═══ Source data

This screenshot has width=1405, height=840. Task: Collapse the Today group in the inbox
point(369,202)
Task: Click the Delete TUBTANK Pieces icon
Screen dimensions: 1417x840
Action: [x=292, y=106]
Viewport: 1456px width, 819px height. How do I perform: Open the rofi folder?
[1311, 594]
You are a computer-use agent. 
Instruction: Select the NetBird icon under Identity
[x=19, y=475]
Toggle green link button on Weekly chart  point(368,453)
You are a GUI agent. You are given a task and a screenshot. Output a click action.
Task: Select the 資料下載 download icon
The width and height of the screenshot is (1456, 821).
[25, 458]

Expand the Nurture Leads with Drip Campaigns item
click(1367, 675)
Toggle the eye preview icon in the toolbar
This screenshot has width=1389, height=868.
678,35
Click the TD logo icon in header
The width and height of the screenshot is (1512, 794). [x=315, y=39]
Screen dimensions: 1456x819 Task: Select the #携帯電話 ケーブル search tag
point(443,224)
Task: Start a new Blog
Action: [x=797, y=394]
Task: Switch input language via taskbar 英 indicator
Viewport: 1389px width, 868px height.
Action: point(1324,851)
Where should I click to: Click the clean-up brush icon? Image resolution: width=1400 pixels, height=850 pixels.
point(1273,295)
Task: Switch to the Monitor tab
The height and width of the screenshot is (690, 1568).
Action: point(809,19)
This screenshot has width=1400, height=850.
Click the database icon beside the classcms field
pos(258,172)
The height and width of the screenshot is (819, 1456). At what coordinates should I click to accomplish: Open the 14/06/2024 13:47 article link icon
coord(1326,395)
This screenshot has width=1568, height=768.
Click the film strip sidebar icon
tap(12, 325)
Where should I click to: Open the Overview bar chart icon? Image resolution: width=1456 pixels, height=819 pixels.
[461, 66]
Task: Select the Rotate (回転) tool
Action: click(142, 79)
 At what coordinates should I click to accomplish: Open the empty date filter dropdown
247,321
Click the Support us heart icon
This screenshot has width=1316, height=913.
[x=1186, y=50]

══════

--- What the task requires ---
The records above are to be set down again exactly as written.

--- Response ---
This screenshot has width=1405, height=840. Task: Collapse the Today group in the inbox
point(369,202)
Task: Click the Delete TUBTANK Pieces icon
Screen dimensions: 1417x840
Action: [x=292, y=106]
Viewport: 1456px width, 819px height. How do I perform: Open the rofi folder?
[1311, 594]
You are a computer-use agent. 
Instruction: Select the NetBird icon under Identity
[x=19, y=475]
Toggle green link button on Weekly chart  point(368,453)
You are a GUI agent. You are given a task and a screenshot. Output a click action.
Task: Select the 資料下載 download icon
The width and height of the screenshot is (1456, 821).
[25, 458]

Expand the Nurture Leads with Drip Campaigns item
click(1367, 675)
Toggle the eye preview icon in the toolbar
This screenshot has width=1389, height=868.
678,35
Click the TD logo icon in header
The width and height of the screenshot is (1512, 794). [x=315, y=39]
Screen dimensions: 1456x819 Task: Select the #携帯電話 ケーブル search tag
point(443,224)
Task: Start a new Blog
Action: [x=797, y=394]
Task: Switch input language via taskbar 英 indicator
Viewport: 1389px width, 868px height.
Action: point(1324,851)
Where should I click to: Click the clean-up brush icon? Image resolution: width=1400 pixels, height=850 pixels.
point(1273,295)
Task: Switch to the Monitor tab
The height and width of the screenshot is (690, 1568).
Action: point(809,19)
This screenshot has width=1400, height=850.
Click the database icon beside the classcms field
pos(258,172)
The height and width of the screenshot is (819, 1456). At what coordinates should I click to accomplish: Open the 14/06/2024 13:47 article link icon
coord(1326,395)
This screenshot has width=1568, height=768.
Click the film strip sidebar icon
tap(12, 325)
Where should I click to: Open the Overview bar chart icon? Image resolution: width=1456 pixels, height=819 pixels.
[461, 66]
Task: Select the Rotate (回転) tool
Action: click(142, 79)
 At what coordinates should I click to accomplish: Open the empty date filter dropdown
247,321
Click the Support us heart icon
This screenshot has width=1316, height=913.
[x=1186, y=50]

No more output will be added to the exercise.